# TEXT:
NVIDIA Kepler speculation thread

Discussion in 'Architecture and Products' started by Kaotik, Sep 21, 2010.

Tags:
  1. AnarchX

    Veteran

    Joined:
    Apr 19, 2007
    Messages:
    1,559
    Likes Received:
    34
    GK104 scaled not very well with its FLOPs performance over GF110.

    So if they can put 1536 FP64 cores in their >500mm² monster and reach the same scaling like on GF110 we could see some nice gaming performance.
     
  2. Arty

    Arty KEPLER
    Veteran

    Joined:
    Jun 16, 2005
    Messages:
    1,906
    Likes Received:
    55
    Xbit's review, overclocking performance against Tahiti: http://www.xbitlabs.com/articles/graphics/display/nvidia-geforce-gtx-680_14.html#sect0

    Overall 4% faster at 19x12 and 0.2% faster at 25x16. From those numbers, AMD doesnt not be concerned about the GK104 threat in the form of the 680. But given the fact that they are behind in key metrics and Nvidia have yet to launch their flagship, they might be worried, plan Bs and Cs cases being thought of. Perhaps a rejiggle in strategy for Sea/Canary Islands?
     
  3. AnarchX

    Veteran

    Joined:
    Apr 19, 2007
    Messages:
    1,559
    Likes Received:
    34
    Back to DP:

    GF104 SM: one of the three SIMD16 calculated DP in 4 clocks => 4 DP-FMA / 48 SP-FMA per SM
    GK104 SMX: one of the six SIMD32 calculate DP in 4 clocks => 8 DP-FMA /192 SP-FMA per SMX

    Sounds more reasonable?
     
  4. Mize

    Mize 3dfx Fan
    Legend

    Joined:
    Feb 6, 2002
    Messages:
    5,079
    Likes Received:
    1,149
    Location:
    Cincinnati, Ohio USA
    I don't know Arty...quieter, cooler, lower power, lower price. Seems AMD needs to drop about a C-note off the 7970 to "not worry."
     
  5. Arty

    Arty KEPLER
    Veteran

    Joined:
    Jun 16, 2005
    Messages:
    1,906
    Likes Received:
    55
    I did say other metrics ;) and the "not worrying" part was strictly about GK104's performance.

# SET PROBLEM:
Name every member who wrote a post in the Kepler speculation thread above, listing each name once.

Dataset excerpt
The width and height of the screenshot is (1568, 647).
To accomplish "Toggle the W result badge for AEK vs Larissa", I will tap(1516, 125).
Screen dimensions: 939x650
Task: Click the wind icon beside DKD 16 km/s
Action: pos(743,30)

# RESULT:
AnarchX, Arty, Mize